I opened my email this morning to find a new post on Persuasion. There are smart people writing here, and I usually find the essays to be considered and fair. Today’s piece, “Brutal in the Bedroom: Casual sex is increasingly violent. Wasn't #MeToo supposed to improve matters?” struck me as neither. Granted, I am not the demographic; I have sex with one person. Still, the article was ringing the bell that, for women, “pain and degradation—once fringe—have become part of mainstream sex.”
I haven’t heard about this new phenomenon, and I know a lot of women having sex with multiple partners. Also, while I am not in the casual sex market, I was for decades, and not once did I have a man try anything like that with me. Let me put a finer point on this: all sex acts were consensual, and if anything, men really, really wanted to know how to make me happy. Your mileage may vary, maybe even among partners, because you have agency, right? Right?

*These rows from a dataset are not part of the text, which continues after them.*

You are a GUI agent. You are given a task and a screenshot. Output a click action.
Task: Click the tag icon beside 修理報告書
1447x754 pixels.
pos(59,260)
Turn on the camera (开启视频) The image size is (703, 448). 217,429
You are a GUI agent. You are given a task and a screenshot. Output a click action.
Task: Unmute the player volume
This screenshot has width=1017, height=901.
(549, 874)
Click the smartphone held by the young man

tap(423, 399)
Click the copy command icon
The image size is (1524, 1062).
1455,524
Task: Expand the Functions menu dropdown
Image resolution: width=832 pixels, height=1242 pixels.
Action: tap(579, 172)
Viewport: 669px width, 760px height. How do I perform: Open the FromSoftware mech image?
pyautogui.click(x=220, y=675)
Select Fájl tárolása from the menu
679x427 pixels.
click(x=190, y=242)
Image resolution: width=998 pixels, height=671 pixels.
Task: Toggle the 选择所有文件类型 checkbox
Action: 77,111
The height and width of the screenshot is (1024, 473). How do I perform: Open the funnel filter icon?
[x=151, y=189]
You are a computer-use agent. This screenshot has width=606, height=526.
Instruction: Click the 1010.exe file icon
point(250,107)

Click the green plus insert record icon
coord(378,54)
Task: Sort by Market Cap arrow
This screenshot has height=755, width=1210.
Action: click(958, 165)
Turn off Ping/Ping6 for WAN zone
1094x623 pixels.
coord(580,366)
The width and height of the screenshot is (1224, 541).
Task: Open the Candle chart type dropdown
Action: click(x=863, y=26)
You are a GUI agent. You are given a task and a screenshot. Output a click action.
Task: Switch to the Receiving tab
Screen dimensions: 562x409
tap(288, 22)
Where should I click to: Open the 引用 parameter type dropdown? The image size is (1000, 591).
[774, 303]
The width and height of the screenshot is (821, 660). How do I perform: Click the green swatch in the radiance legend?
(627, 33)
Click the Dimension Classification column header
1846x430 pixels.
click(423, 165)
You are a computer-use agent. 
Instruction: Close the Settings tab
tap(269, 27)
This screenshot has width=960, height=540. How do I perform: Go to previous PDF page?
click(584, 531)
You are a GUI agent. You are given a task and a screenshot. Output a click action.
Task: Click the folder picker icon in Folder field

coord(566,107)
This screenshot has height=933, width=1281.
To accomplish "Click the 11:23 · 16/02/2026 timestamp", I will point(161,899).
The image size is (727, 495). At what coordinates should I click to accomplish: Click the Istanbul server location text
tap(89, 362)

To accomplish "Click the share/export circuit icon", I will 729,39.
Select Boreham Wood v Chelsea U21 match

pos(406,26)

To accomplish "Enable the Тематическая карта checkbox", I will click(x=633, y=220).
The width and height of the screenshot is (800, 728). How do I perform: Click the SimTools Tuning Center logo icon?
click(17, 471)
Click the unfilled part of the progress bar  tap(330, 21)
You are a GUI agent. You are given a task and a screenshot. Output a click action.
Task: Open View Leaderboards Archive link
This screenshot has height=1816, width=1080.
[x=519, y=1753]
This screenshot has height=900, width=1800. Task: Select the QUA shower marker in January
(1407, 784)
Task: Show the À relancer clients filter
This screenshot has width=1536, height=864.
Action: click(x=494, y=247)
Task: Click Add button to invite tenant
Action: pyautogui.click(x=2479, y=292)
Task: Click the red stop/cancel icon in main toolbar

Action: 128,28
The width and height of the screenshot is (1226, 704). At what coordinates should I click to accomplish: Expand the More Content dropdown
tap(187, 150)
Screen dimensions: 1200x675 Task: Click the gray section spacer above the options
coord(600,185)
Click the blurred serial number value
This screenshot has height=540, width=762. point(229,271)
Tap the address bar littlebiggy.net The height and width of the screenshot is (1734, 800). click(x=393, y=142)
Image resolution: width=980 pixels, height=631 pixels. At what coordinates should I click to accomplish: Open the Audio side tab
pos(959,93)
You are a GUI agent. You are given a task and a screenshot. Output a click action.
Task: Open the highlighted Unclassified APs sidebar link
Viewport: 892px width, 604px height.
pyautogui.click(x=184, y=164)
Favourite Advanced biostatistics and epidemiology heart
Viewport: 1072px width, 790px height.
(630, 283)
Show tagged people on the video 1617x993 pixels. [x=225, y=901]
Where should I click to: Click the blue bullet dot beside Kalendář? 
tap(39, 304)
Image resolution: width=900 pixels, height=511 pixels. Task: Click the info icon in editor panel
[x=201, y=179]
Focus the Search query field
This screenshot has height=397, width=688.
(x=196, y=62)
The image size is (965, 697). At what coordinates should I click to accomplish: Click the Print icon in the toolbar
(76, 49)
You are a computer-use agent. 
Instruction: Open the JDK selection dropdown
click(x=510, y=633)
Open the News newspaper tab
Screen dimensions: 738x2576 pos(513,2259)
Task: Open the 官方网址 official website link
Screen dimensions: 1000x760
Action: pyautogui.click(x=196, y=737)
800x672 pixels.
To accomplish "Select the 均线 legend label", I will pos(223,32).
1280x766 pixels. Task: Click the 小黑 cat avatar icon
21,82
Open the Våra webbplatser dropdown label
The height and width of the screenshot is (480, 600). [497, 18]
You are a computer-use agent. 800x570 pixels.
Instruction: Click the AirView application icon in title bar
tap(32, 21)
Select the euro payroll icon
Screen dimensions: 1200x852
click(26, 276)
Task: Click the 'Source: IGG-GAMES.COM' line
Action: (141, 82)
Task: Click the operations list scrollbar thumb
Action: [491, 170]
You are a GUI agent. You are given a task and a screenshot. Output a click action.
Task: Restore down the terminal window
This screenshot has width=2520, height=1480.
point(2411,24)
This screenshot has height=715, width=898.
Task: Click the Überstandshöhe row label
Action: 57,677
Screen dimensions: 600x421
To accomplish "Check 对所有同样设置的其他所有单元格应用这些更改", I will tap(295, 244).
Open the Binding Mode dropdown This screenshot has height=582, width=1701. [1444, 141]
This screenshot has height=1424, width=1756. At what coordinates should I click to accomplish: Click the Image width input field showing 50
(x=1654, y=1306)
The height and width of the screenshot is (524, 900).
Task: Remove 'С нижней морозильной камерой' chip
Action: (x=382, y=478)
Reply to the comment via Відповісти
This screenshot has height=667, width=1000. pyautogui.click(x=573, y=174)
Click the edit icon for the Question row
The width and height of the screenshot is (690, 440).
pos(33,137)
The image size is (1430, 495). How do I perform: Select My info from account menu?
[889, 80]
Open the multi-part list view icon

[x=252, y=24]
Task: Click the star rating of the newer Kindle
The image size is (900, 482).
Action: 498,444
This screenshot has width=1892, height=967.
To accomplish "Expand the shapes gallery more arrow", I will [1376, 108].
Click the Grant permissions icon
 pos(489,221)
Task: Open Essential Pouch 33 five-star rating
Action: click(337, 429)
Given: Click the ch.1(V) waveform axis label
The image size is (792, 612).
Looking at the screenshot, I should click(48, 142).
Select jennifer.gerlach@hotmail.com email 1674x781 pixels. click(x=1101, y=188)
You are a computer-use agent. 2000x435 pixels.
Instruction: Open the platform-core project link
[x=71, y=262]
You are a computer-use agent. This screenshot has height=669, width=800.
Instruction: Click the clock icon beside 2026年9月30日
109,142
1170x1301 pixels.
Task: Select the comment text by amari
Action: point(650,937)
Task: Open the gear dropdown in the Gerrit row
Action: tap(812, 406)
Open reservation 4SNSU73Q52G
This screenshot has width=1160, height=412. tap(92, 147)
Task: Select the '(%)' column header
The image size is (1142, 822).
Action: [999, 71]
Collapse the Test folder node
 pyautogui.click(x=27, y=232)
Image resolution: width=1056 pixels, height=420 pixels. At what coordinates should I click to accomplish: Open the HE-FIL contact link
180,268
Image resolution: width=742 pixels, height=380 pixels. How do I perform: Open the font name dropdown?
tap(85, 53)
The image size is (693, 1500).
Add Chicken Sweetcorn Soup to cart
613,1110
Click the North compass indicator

(NB: the above image is not from the Persuasion piece. It’s a GIF somewhat widely tweeted in 2017. Some of you may recognize it! In any case, more on this in an upcoming #MeToo story.)
The author of the essay, Zoe Strimpel, seemed to be saying that, as a species, heterosexuals are locked in a new and alarming devolutionary embrace, one women are powerless to escape and which assures their degradation and destruction. Which, if you think about it, is kind of self-defeating play for the dudes.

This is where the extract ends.